Fig. 3.

Trehalose enhanced the effects of p62 expression and promoted Nrf2 nuclear translocation. (A) Hepa1-6 cells were treated with 50 mM sorbitol, sucrose or trehalose for 24 h, while untreated cells were used as a control. Total, nuclear and cytoplasmic protein extracts were prepared and analyzed by western blotting using anti-Nrf2, p62, p-p62 (S351), LaminB1 and α-tubulin antibodies. LaminB1 and α-tubulin were used as the loading controls for nuclear and cytoplasmic protein extracts, respectively. (B) Hepa1-6 cells were treated with 50 mM sorbitol, sucrose, or trehalose for 24 h and harvested, while untreated cells were used as a control. p62 mRNA expression was analyzed by real-time RT-PCR (n = 4). Data were normalized against Rps18 expression (n = 4).

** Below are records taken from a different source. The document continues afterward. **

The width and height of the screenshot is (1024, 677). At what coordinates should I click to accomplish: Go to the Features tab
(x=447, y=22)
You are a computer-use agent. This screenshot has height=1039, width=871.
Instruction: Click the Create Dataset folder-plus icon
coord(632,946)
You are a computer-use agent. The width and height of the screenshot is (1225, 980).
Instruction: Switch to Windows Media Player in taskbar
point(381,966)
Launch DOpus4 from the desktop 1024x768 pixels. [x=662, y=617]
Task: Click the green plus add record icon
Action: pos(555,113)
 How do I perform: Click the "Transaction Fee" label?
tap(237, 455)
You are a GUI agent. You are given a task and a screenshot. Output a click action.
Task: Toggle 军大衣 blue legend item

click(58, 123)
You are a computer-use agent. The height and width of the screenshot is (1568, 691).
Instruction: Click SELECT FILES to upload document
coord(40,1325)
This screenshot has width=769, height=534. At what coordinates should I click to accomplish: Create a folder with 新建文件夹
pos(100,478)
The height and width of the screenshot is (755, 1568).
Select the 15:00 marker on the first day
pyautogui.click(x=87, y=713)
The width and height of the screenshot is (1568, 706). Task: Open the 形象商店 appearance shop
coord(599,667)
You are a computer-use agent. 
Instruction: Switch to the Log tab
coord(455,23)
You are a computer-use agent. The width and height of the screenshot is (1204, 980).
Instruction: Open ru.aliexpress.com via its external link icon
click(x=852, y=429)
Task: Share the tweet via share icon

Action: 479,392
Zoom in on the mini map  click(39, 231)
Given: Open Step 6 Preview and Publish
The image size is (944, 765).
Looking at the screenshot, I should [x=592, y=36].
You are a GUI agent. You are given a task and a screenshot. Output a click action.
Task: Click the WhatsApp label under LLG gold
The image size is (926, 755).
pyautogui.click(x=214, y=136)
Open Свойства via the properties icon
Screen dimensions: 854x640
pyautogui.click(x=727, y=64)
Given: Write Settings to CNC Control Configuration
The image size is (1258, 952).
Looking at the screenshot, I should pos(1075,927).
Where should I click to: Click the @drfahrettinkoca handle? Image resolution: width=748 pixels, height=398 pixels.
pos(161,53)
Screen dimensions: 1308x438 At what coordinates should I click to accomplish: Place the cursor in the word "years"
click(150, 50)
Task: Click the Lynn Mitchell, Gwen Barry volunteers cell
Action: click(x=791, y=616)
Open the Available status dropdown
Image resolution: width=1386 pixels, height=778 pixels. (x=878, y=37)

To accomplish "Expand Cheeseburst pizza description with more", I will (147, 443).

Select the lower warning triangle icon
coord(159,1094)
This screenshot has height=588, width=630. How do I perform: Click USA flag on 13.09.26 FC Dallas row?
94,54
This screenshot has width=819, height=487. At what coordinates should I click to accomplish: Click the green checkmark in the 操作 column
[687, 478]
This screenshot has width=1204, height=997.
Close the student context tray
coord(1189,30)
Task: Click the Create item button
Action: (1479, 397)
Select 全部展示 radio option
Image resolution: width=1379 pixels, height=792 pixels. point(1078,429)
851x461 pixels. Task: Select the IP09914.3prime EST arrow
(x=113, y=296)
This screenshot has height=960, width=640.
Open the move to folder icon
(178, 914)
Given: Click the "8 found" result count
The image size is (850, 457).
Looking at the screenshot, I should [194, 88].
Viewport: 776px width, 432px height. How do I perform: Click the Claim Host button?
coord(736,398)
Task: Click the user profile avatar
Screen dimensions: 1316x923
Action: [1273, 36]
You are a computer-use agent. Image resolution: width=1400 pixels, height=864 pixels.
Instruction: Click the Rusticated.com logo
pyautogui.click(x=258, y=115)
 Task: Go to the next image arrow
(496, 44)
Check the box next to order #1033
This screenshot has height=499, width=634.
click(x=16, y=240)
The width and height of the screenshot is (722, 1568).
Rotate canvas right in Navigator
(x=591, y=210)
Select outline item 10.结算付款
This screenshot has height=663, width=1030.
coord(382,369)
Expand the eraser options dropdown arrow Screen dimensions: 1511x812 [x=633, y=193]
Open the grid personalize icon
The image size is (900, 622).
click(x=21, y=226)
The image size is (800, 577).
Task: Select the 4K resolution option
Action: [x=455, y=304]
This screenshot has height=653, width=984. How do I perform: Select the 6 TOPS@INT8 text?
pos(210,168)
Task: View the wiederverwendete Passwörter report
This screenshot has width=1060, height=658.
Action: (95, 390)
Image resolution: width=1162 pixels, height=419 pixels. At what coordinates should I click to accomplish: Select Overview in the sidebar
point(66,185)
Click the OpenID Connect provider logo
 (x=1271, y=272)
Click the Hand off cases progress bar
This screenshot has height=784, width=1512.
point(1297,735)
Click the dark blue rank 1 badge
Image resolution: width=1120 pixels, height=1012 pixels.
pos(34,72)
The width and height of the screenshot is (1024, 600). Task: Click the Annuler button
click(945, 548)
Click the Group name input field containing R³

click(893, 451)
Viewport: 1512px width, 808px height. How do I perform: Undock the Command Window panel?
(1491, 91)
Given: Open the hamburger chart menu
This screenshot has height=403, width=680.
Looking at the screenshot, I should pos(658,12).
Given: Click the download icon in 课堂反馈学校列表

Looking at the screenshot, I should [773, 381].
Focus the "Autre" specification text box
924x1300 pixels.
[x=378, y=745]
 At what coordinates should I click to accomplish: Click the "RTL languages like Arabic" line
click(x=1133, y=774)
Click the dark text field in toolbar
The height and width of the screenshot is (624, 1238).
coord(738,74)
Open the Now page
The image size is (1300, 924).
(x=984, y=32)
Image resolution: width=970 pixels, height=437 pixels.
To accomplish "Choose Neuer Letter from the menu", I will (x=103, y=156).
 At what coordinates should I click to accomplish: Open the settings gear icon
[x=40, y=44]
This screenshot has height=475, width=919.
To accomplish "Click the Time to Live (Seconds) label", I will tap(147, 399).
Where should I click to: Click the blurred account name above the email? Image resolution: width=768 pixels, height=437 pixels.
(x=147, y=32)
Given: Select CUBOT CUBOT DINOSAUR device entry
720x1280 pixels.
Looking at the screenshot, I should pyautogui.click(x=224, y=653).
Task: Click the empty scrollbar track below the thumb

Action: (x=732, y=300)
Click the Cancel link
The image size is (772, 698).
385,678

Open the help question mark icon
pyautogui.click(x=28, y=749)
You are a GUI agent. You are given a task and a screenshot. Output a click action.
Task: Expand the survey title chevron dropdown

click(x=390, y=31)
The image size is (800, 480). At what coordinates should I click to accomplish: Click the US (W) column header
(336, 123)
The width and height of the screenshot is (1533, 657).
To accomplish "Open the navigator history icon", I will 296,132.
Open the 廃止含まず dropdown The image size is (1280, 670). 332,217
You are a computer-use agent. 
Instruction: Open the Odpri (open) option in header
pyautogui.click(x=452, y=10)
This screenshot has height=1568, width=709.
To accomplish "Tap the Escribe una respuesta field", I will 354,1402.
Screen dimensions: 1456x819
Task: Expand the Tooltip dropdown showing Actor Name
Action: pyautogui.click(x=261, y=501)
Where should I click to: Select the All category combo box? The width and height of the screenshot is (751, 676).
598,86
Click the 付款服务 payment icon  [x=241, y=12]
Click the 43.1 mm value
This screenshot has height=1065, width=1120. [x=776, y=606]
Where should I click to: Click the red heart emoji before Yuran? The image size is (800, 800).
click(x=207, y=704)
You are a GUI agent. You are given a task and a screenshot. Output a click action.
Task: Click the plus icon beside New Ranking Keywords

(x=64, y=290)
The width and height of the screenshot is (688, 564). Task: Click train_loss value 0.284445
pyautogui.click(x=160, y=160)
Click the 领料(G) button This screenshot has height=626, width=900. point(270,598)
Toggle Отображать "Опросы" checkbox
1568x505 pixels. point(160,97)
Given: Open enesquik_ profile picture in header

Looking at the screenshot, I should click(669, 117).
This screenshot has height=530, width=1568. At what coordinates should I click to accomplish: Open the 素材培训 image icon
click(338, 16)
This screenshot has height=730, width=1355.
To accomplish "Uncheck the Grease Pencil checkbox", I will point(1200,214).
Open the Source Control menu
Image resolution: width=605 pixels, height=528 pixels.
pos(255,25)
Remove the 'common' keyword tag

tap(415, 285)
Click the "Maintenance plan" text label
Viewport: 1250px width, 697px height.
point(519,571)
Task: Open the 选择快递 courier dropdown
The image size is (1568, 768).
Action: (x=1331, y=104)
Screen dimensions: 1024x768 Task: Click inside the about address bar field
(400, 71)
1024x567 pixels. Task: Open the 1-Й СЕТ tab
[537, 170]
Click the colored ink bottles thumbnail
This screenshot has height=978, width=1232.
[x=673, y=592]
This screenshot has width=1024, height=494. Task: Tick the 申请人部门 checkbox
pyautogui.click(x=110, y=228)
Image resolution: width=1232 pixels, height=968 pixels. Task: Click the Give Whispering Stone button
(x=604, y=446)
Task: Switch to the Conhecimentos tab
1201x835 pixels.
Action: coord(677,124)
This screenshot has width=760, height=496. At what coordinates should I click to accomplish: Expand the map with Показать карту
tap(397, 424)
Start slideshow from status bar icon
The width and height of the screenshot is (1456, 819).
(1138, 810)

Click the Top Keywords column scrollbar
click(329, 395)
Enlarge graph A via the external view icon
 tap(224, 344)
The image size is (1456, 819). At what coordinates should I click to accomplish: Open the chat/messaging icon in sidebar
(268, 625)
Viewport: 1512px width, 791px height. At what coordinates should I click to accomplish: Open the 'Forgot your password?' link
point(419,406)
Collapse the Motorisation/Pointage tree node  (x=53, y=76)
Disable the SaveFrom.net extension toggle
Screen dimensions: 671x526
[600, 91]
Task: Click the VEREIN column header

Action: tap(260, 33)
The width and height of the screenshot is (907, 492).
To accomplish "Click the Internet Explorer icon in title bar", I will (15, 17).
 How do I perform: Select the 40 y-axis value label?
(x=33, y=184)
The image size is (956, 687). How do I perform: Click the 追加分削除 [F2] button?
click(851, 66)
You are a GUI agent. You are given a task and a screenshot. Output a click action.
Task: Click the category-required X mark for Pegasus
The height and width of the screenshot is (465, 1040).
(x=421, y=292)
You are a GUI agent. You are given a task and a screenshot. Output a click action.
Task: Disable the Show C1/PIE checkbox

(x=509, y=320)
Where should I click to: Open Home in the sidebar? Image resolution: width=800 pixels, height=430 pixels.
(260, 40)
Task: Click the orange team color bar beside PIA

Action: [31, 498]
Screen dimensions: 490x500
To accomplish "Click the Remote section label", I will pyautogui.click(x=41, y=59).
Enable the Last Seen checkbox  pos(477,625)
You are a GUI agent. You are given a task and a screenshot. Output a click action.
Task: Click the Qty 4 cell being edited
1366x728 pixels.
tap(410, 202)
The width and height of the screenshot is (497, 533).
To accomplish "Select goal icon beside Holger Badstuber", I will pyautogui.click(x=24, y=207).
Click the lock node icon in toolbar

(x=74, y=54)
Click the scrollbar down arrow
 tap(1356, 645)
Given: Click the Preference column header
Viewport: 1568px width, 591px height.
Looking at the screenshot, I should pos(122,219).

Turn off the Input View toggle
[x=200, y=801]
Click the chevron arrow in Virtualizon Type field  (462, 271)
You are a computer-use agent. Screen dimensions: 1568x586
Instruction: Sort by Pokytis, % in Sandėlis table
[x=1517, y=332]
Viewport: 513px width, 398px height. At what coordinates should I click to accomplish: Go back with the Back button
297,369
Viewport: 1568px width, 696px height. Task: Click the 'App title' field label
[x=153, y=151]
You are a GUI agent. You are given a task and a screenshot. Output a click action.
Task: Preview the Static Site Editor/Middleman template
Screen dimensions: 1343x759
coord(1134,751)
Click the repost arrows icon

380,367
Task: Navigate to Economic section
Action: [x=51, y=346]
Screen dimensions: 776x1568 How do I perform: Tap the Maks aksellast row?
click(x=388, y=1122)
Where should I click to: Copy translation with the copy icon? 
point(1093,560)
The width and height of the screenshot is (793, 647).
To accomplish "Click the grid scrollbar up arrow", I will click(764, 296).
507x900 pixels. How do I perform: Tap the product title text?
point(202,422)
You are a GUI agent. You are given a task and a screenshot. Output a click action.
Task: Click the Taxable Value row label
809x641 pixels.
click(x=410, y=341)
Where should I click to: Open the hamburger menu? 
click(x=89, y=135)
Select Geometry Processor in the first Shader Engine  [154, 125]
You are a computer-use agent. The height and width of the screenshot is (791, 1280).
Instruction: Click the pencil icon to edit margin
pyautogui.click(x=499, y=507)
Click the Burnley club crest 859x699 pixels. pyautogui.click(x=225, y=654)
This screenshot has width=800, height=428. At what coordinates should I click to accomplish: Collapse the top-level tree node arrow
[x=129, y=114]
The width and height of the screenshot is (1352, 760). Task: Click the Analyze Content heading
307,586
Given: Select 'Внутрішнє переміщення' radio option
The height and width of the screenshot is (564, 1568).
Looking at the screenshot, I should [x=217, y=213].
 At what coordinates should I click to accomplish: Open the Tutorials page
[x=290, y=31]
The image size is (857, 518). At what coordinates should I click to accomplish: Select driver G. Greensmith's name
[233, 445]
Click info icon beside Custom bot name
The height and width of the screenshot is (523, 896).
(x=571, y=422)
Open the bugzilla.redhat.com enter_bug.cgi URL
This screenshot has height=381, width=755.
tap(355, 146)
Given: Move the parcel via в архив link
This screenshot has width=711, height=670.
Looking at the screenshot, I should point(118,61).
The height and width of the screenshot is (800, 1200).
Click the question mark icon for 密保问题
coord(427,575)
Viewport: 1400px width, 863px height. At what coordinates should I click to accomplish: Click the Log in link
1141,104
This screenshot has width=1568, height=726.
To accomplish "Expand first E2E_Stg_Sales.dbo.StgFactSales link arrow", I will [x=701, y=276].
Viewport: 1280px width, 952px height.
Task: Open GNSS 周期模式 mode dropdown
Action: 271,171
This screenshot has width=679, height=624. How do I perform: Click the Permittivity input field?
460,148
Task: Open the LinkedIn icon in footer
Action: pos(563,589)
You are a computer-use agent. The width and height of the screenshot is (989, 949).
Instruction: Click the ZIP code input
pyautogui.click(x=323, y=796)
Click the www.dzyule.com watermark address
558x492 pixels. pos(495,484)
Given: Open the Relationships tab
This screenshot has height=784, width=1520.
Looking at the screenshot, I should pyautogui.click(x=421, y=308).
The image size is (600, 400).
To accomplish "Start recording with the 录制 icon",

Values are means ± SD. Differences among values were analyzed by the Tukey-Kramer method with *p < 0.05, **p < 0.01. (C) p62^+/+ or p62^-/- mouse embryonic fibroblasts (MEFs) were treated with 50 mM trehalose for 24 h and harvested. Expression of p62 mRNA was analyzed by real-time RT-PCR (n = 4). Data were normalized against Rps18 (n = 4). Values are means ± SD. Differences between values were analyzed by Student's t-test. Statistical significance shown as *p < 0.05, **p < 0.01. (D) p62^+/+ or p62^-/- MEFs were treated with 50 mM sorbitol, sucrose or trehalose for 24 h. Untreated cells were used as a control. Nuclear and cytoplasmic protein extracts were prepared and analyzed by western blotting using anti-Nrf2, LaminB1 and α-tubulin antibodies. LaminB1 and α-tubulin were used as the loading controls for nuclear and cytoplasmic protein extracts, respectively. Data are representative of two independent experiments.